▸ What you are asked to do:
Search the material for the word "dropdown" and copy each line that holds it.

▸ Task inputs:

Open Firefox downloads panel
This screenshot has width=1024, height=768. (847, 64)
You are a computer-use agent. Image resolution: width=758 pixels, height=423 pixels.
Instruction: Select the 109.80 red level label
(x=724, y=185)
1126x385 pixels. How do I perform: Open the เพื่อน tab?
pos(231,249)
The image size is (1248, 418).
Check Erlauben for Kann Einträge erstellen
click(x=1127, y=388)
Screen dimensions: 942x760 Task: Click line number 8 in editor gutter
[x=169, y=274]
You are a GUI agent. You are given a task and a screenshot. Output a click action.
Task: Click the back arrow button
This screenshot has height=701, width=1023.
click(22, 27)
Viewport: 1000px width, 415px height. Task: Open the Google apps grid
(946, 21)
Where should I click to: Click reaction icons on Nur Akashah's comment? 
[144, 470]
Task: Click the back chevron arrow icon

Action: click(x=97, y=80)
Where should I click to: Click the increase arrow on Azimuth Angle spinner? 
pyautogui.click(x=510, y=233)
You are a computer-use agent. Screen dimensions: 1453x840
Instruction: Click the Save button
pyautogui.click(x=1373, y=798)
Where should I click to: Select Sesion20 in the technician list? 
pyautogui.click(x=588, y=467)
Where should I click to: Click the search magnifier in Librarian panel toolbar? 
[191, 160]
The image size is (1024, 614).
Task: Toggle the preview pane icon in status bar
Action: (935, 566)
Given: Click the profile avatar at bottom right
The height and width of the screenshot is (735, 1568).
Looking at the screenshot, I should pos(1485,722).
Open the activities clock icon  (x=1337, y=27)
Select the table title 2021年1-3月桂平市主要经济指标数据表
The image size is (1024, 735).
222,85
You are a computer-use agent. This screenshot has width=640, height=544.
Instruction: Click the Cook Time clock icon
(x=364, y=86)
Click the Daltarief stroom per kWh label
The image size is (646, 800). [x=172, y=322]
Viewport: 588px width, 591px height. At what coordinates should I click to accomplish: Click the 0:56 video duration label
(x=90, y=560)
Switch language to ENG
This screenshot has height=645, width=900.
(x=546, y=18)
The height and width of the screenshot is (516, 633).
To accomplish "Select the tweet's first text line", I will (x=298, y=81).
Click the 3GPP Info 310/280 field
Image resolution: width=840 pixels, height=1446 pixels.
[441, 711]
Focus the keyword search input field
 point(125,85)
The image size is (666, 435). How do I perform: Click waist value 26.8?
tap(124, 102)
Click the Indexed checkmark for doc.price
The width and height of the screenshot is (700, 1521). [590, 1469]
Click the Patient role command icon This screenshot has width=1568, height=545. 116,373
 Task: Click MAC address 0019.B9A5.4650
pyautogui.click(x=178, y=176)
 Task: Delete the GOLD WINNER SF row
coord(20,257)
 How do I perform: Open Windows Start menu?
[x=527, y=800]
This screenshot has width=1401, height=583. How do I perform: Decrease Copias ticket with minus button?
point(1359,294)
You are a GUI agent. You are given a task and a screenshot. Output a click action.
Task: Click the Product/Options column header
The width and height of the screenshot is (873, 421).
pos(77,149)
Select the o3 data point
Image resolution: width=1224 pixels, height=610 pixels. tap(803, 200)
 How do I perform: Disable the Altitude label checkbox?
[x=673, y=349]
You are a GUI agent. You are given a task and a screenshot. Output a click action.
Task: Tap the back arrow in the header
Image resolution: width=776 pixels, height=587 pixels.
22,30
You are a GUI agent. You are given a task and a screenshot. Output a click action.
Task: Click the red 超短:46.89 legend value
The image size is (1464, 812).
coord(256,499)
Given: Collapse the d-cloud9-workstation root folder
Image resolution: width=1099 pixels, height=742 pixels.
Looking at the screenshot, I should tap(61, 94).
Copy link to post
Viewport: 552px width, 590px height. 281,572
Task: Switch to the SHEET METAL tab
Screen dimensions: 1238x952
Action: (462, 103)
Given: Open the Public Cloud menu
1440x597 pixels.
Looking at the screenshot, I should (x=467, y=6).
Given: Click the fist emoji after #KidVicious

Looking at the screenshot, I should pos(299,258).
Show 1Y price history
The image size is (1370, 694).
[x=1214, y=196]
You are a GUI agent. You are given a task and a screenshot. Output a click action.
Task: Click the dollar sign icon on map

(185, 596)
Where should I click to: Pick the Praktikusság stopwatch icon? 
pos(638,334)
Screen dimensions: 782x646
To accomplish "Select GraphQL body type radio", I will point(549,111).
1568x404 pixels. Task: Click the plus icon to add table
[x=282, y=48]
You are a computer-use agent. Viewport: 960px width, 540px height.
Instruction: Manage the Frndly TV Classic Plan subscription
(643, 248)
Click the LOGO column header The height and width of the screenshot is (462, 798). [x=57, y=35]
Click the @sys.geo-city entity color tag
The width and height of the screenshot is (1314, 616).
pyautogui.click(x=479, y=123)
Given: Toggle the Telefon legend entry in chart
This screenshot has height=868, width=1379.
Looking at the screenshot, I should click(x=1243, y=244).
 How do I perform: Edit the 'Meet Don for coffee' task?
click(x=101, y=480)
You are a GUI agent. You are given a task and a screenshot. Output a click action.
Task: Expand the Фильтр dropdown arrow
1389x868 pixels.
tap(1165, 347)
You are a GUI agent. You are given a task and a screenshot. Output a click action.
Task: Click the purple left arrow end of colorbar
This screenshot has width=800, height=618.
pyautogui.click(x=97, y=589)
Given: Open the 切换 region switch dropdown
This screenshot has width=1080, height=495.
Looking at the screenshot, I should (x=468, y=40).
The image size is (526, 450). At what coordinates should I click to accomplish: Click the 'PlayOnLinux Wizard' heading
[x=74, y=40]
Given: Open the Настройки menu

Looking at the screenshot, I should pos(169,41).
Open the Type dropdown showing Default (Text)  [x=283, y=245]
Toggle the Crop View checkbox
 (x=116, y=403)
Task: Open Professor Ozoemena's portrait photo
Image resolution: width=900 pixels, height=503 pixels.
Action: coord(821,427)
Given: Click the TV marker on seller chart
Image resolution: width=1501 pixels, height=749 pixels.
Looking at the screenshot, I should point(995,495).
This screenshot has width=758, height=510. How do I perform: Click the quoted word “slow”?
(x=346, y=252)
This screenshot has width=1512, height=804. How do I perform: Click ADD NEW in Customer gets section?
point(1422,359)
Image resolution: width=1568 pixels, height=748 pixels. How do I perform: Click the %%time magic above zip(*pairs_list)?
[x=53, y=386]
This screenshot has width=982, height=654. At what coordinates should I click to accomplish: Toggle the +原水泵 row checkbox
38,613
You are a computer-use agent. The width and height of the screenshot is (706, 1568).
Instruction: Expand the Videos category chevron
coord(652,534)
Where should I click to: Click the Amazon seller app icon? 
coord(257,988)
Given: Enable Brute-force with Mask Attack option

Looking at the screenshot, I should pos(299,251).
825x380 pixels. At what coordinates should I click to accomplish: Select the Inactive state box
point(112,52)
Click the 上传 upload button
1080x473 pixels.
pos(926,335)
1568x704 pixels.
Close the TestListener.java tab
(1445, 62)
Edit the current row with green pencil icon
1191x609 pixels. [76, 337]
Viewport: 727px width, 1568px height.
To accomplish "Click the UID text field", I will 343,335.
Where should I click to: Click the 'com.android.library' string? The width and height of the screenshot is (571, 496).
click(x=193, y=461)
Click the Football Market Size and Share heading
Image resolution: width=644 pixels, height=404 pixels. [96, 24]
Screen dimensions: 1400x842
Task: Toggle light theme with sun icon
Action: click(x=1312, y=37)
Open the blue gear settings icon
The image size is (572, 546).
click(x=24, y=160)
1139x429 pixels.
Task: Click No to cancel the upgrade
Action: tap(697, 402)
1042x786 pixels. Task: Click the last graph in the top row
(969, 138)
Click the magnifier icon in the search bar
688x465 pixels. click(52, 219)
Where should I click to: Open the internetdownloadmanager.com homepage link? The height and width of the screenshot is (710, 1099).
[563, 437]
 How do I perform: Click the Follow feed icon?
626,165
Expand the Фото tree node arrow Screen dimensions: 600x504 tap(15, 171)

▸ Result of this task:
Task: Expand the Фильтр dropdown arrow
Given: Open the 切换 region switch dropdown
Open the Type dropdown showing Default (Text)  [x=283, y=245]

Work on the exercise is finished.